The Fear of Looking Foolish

First of all, I should say that I’m right there along with you. I had so many ideas about how to make this the best Lent ever. I was going to make so many sacrifices and spend so much time in prayer.
They were all great ideas, but somehow, one by one they got left behind. As I felt more and more ashamed, I gave it less and less thought. I didn’t want to feel that I had failed, so I didn’t feel at all.
Lent sort of just passed by for the most part until Palm Sunday. That’s when I started paying attention again.
In the middle of Mass, during that long Gospel, I was reflecting on Christ’s Passion and trying to let it really sink in again. Soon after, I heard the voice of the Lord in my heart.

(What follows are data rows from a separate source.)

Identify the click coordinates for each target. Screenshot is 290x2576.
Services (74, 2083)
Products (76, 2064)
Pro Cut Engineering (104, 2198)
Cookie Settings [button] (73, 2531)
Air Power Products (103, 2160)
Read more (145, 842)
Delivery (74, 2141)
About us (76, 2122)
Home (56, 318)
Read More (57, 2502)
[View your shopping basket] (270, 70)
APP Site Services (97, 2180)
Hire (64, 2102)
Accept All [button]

I always expect to feel the guilt prompting me to promise to do better. Usually when that happens, I feel nothing except shame. Then when I try to make a change, it doesn’t last long and I end up discouraged.
This time, I didn’t feel that. I heard Him say, “I miss you.”

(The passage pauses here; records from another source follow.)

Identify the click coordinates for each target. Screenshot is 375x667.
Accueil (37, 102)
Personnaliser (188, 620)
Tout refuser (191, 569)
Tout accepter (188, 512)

That’s not what I expected to hear.
I didn’t feel the shame of failure again like I expected. That didn’t seem to matter in this moment. It was the pleasant surprise of meeting a friend you haven’t seen for a long time.
It was then that I realized I missed Him too. It had been a while since we had really talked. The sacrifices I had meant to keep didn’t bring me closer to Him. In fact, I had avoided really talking to Him because then I’d have to admit I was failing.

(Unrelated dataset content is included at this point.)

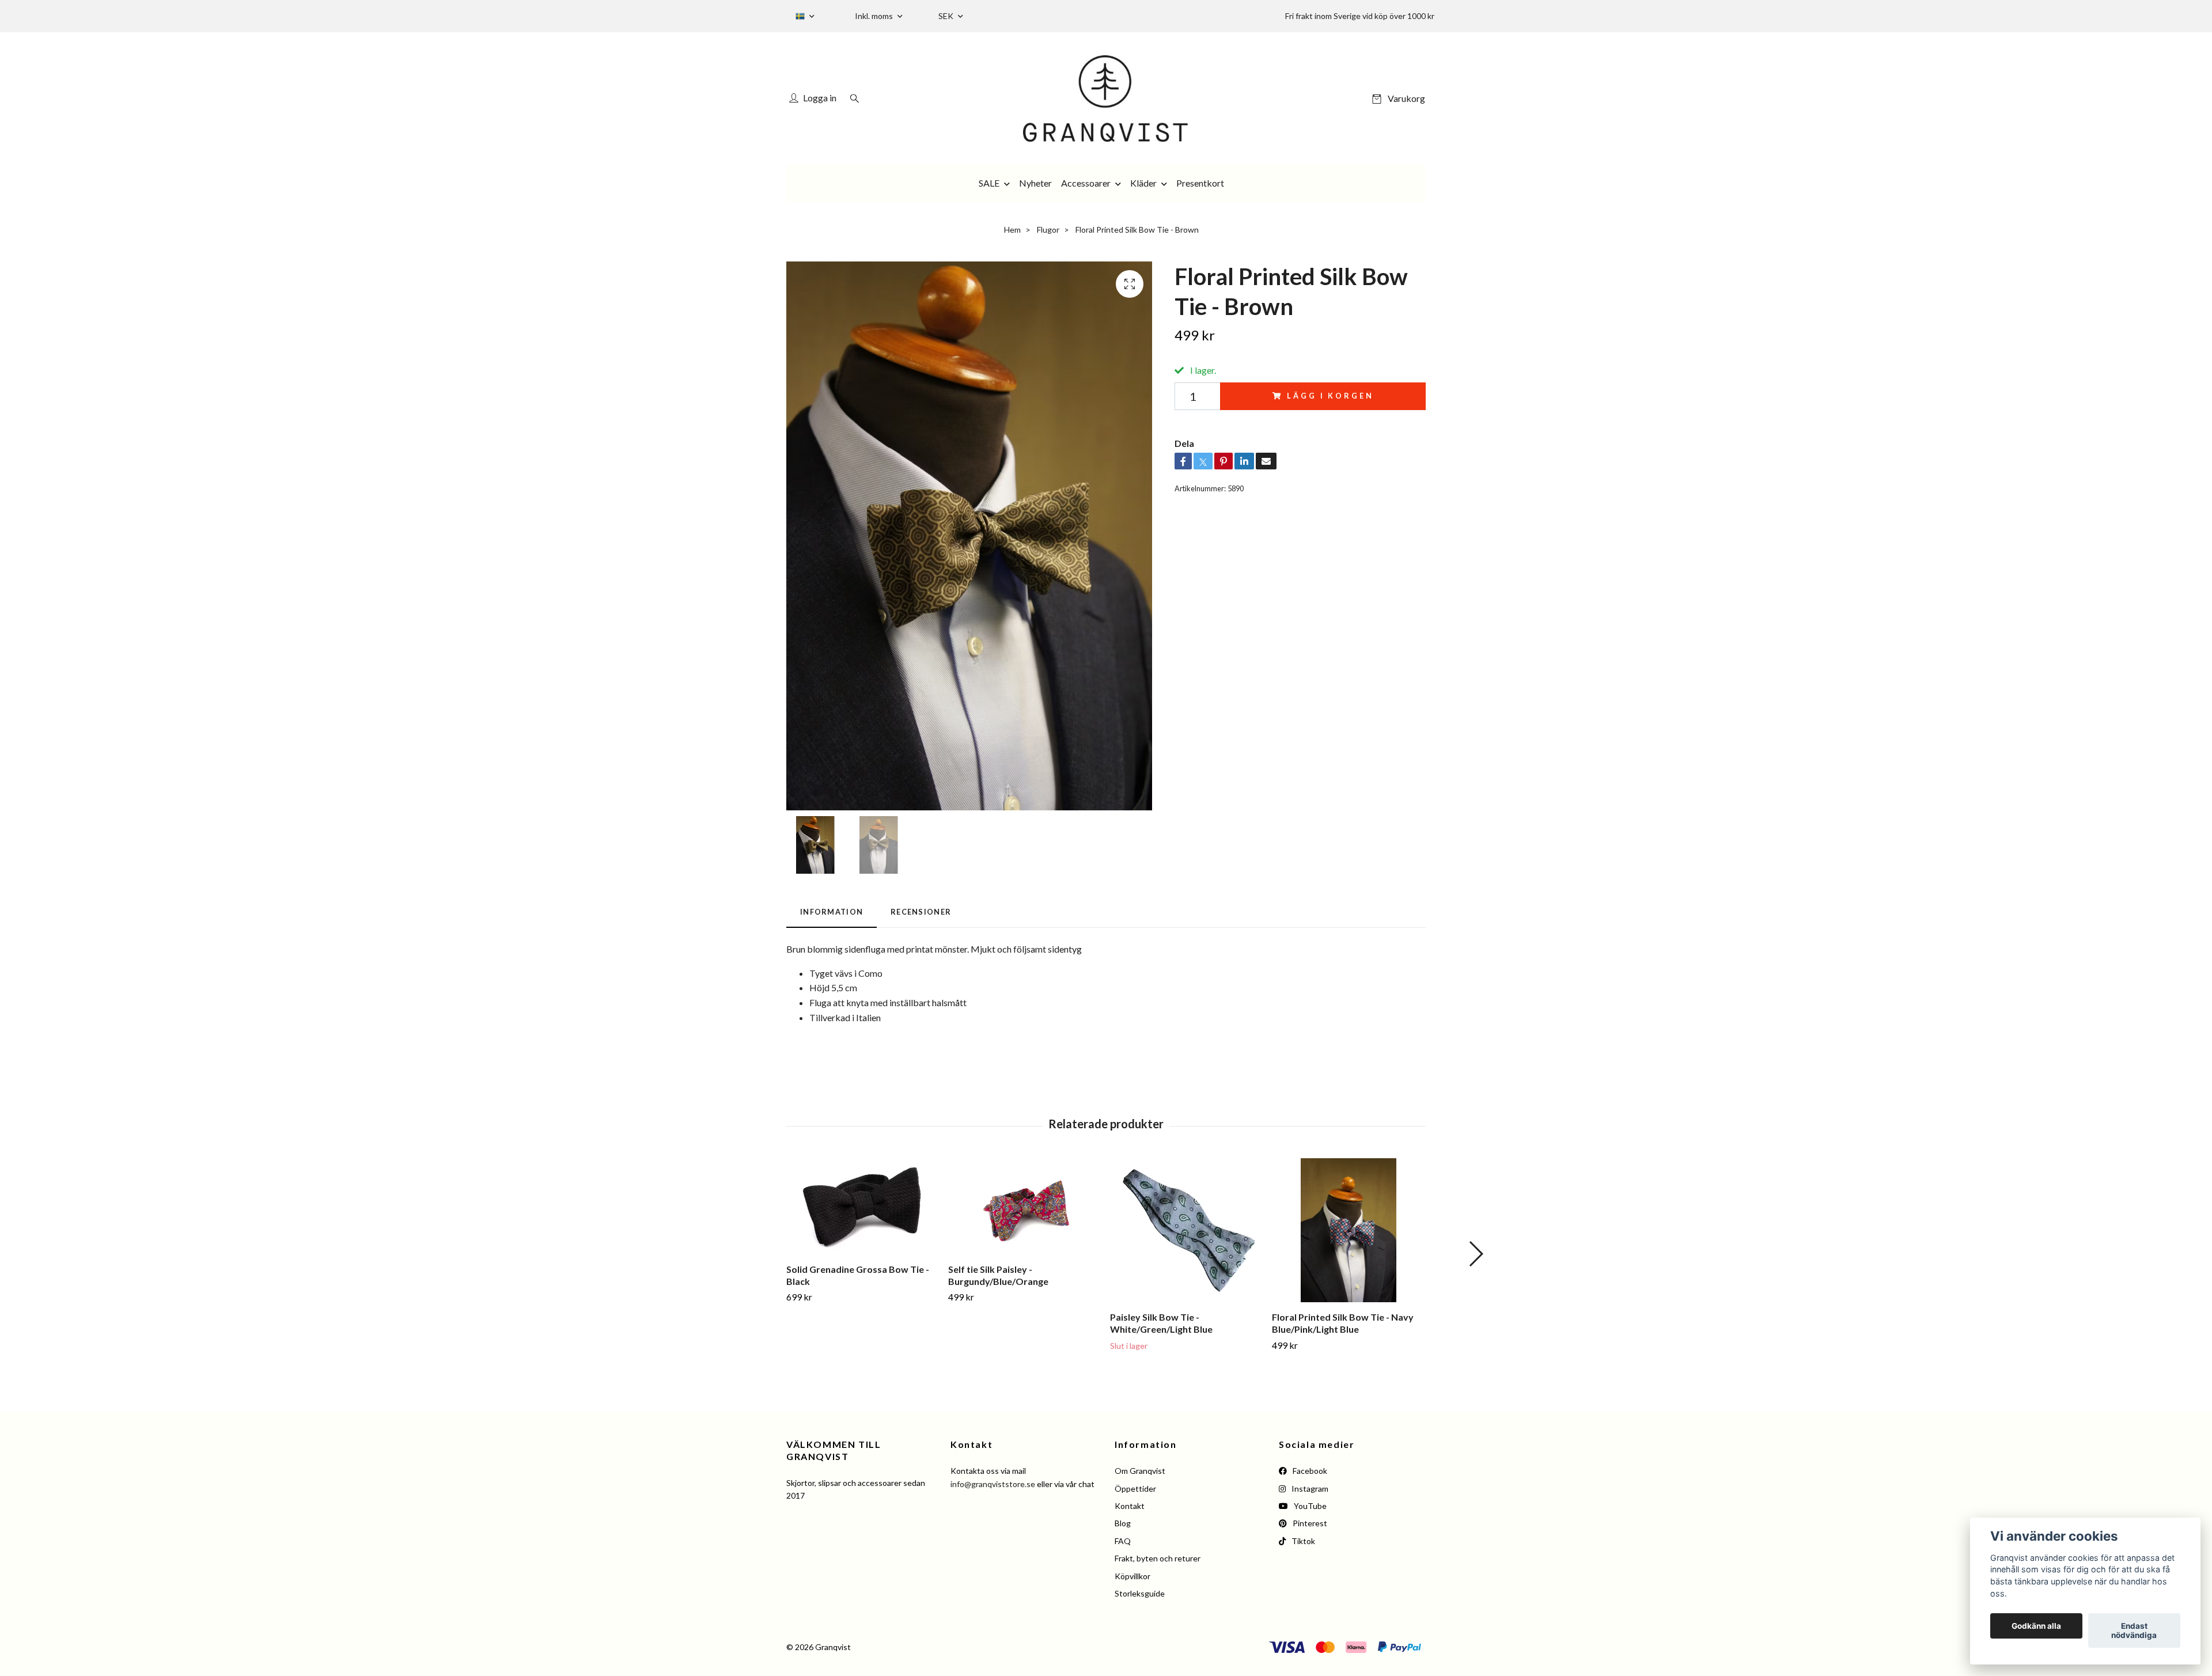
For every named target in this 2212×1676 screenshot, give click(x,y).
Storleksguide (1140, 1593)
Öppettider (1135, 1488)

It was around the same time that I read something that Pope Emeritus Benedict XVI said:
“Holiness does not consist in not making mistakes or never sinning. Holiness grows with the capacity for conversion, repentance, willingness to begin again, and above all with the capacity for reconciliation and forgiveness.”
A “good Lent” does not depend on how strictly you kept your Lenten sacrifice, like I had foolishly believed once again. A “good Lent” is one that helps you grow in readiness to repent.
Likewise, a worthy man is not the one who feels righteous on his feet, but makes himself righteous on his knees.
No matter how well you have kept your Lenten promises, we all should be ready to repent at all times, ready to hit that confessional - not in shame but in contrition.
Yes, once again this Lent I have discovered how truly little I can help myself.
But I guess that’s why we have Easter, right? So we can be helped by Him.
During the Easter Vigil, the Church reads Isaiah 54, in which the Lord says “For a brief moment I forsook you, but with great compassion I will gather you. In overflowing wrath for a moment I hid my face from you, but with everlasting mercy I will have compassion on you” (Is 54:7-8).
Our actions will have their consequences, but the Lord doesn’t desire to punish us. He desires us.
If you’ve realized yet again that you desire Him, you’ve had a successful Lent.